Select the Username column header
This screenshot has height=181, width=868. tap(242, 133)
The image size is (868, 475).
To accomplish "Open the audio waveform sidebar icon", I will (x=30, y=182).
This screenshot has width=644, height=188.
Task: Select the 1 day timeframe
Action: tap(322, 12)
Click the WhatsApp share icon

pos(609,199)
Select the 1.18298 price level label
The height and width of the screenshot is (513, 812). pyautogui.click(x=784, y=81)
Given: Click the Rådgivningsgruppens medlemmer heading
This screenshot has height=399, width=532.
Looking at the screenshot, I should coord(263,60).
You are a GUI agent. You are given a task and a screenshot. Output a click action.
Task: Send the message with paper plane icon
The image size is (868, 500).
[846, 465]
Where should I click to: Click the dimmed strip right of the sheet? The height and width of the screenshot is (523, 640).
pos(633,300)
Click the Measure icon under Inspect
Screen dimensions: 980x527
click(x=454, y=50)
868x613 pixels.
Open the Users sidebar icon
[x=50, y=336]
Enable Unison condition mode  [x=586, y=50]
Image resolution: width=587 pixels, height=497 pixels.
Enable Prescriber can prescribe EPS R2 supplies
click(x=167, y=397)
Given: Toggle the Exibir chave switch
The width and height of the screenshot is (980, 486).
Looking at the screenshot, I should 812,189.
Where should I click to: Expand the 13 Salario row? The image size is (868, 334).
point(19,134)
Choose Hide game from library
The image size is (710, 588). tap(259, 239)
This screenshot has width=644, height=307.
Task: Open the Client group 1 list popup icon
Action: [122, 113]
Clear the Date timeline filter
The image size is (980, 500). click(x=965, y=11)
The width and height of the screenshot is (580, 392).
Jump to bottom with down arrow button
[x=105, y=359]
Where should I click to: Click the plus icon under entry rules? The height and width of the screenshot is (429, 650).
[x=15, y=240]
=-=-=-=-=
▶ [About this exercise]
Reproduce the whole listing above, word for word.

▶ [Solution]
Select the Username column header
This screenshot has height=181, width=868. tap(242, 133)
The image size is (868, 475).
To accomplish "Open the audio waveform sidebar icon", I will (x=30, y=182).
This screenshot has width=644, height=188.
Task: Select the 1 day timeframe
Action: tap(322, 12)
Click the WhatsApp share icon

pos(609,199)
Select the 1.18298 price level label
The height and width of the screenshot is (513, 812). pyautogui.click(x=784, y=81)
Given: Click the Rådgivningsgruppens medlemmer heading
This screenshot has height=399, width=532.
Looking at the screenshot, I should coord(263,60).
You are a GUI agent. You are given a task and a screenshot. Output a click action.
Task: Send the message with paper plane icon
The image size is (868, 500).
[846, 465]
Where should I click to: Click the dimmed strip right of the sheet? The height and width of the screenshot is (523, 640).
pos(633,300)
Click the Measure icon under Inspect
Screen dimensions: 980x527
click(x=454, y=50)
868x613 pixels.
Open the Users sidebar icon
[x=50, y=336]
Enable Unison condition mode  [x=586, y=50]
Image resolution: width=587 pixels, height=497 pixels.
Enable Prescriber can prescribe EPS R2 supplies
click(x=167, y=397)
Given: Toggle the Exibir chave switch
The width and height of the screenshot is (980, 486).
Looking at the screenshot, I should 812,189.
Where should I click to: Expand the 13 Salario row? The image size is (868, 334).
point(19,134)
Choose Hide game from library
The image size is (710, 588). tap(259, 239)
This screenshot has width=644, height=307.
Task: Open the Client group 1 list popup icon
Action: [122, 113]
Clear the Date timeline filter
The image size is (980, 500). click(x=965, y=11)
The width and height of the screenshot is (580, 392).
Jump to bottom with down arrow button
[x=105, y=359]
Where should I click to: Click the plus icon under entry rules? The height and width of the screenshot is (429, 650).
[x=15, y=240]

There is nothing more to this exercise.